## Exercise instructions:
Change "screenshot" to "image" in the records, from the line containing "You are a GUI" through the line containing "Click the 50 y-axis value", and leave everything else unchanged. Give back only those lines, without the pictures.

## Extracted records:

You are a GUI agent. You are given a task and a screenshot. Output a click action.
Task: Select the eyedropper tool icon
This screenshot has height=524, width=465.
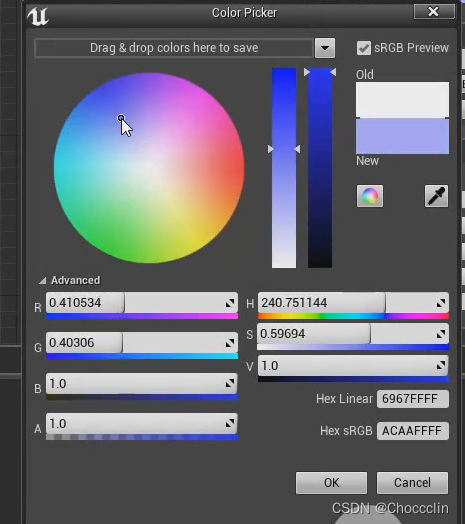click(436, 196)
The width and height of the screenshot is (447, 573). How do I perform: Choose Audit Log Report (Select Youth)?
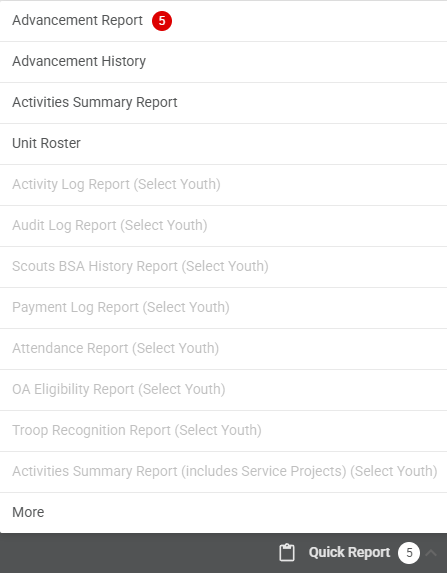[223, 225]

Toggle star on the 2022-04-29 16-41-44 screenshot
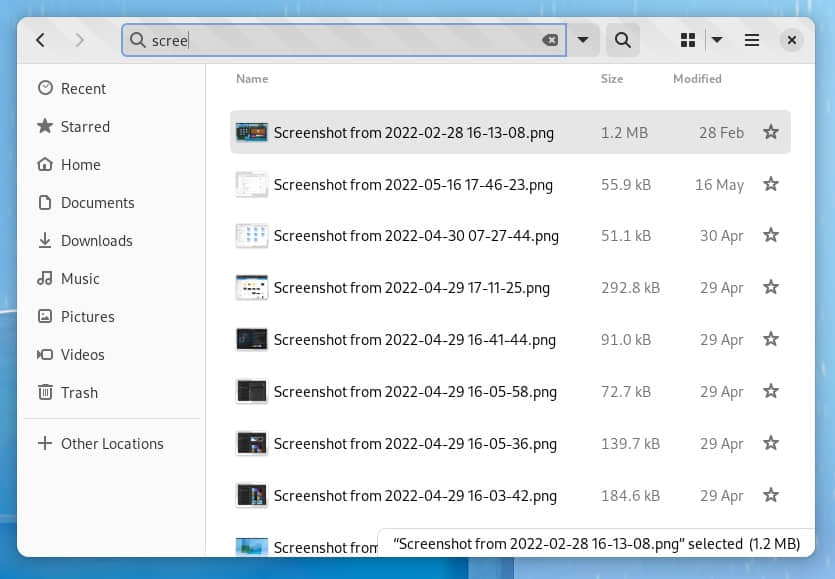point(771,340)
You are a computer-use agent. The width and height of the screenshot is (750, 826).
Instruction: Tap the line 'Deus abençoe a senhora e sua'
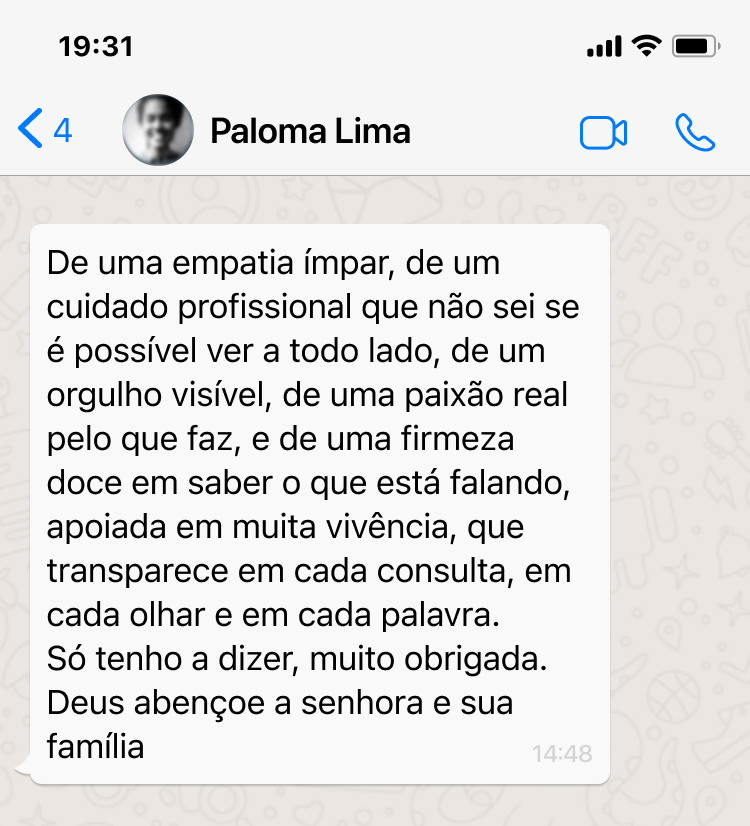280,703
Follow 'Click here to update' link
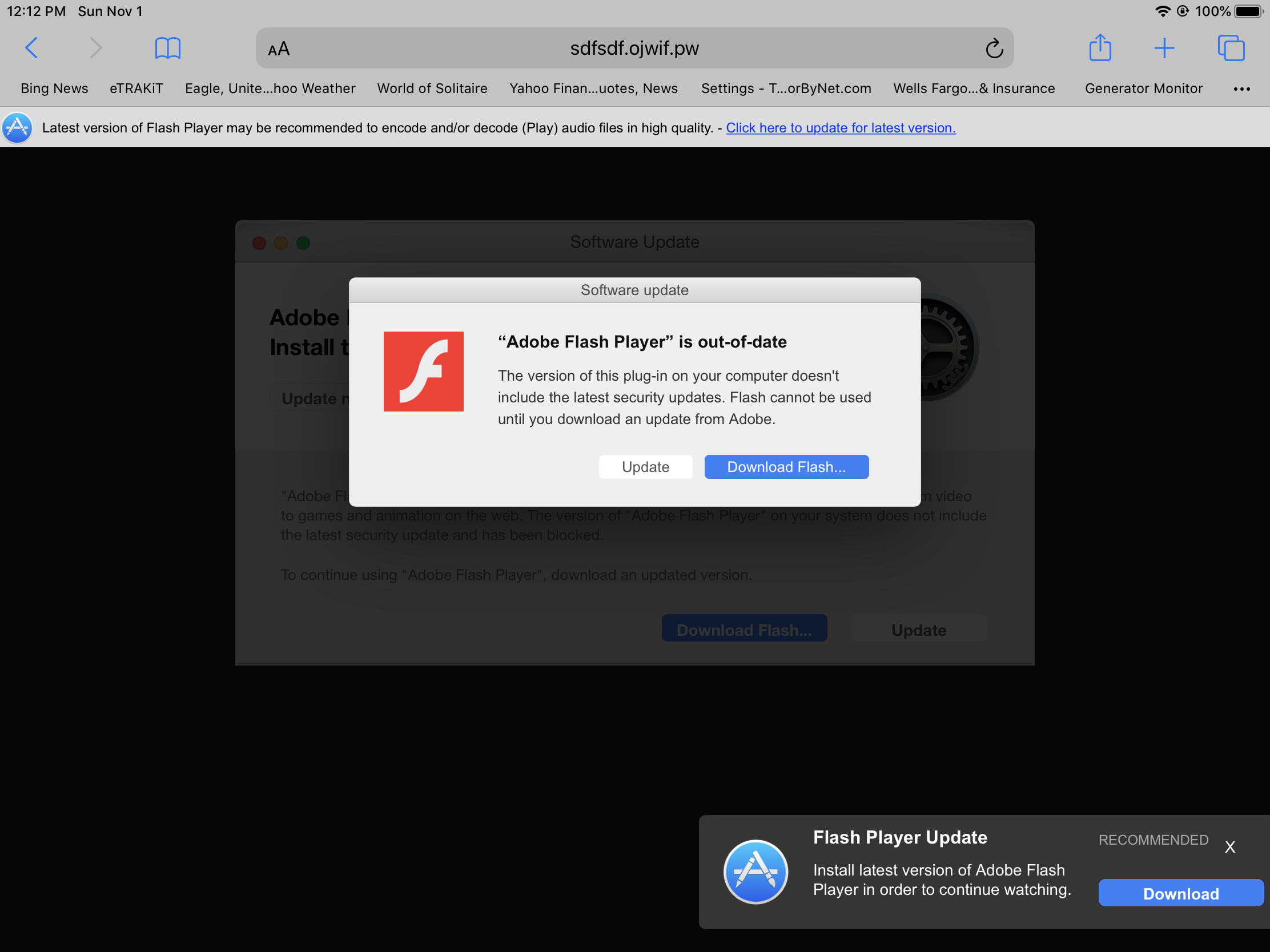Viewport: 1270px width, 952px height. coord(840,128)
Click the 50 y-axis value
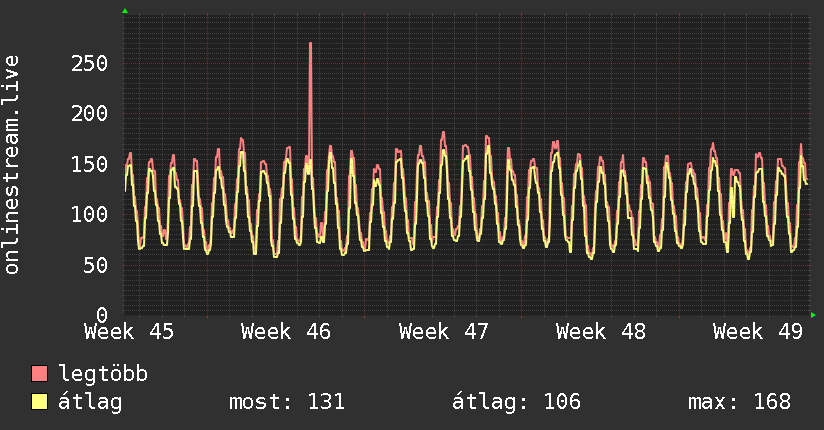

* * *

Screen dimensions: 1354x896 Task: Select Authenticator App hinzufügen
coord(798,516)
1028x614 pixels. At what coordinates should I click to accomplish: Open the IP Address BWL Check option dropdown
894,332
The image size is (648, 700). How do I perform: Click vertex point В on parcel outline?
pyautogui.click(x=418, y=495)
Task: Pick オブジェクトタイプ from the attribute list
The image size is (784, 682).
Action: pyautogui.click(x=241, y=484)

* * *

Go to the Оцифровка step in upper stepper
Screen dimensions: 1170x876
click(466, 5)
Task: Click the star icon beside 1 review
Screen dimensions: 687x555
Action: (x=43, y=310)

## Correct result:
You are a GUI agent. You are given a task and a image. Output a click action.
Task: Select the eyedropper tool icon
This image has height=524, width=465.
click(436, 196)
The width and height of the image is (447, 573). How do I perform: Choose Audit Log Report (Select Youth)?
[223, 225]

Toggle star on the 2022-04-29 16-41-44 image
point(771,340)
You are a computer-use agent. The width and height of the image is (750, 826).
Instruction: Tap the line 'Deus abençoe a senhora e sua'
280,703
Follow 'Click here to update' link
Viewport: 1270px width, 952px height. coord(840,128)
Click the 50 y-axis value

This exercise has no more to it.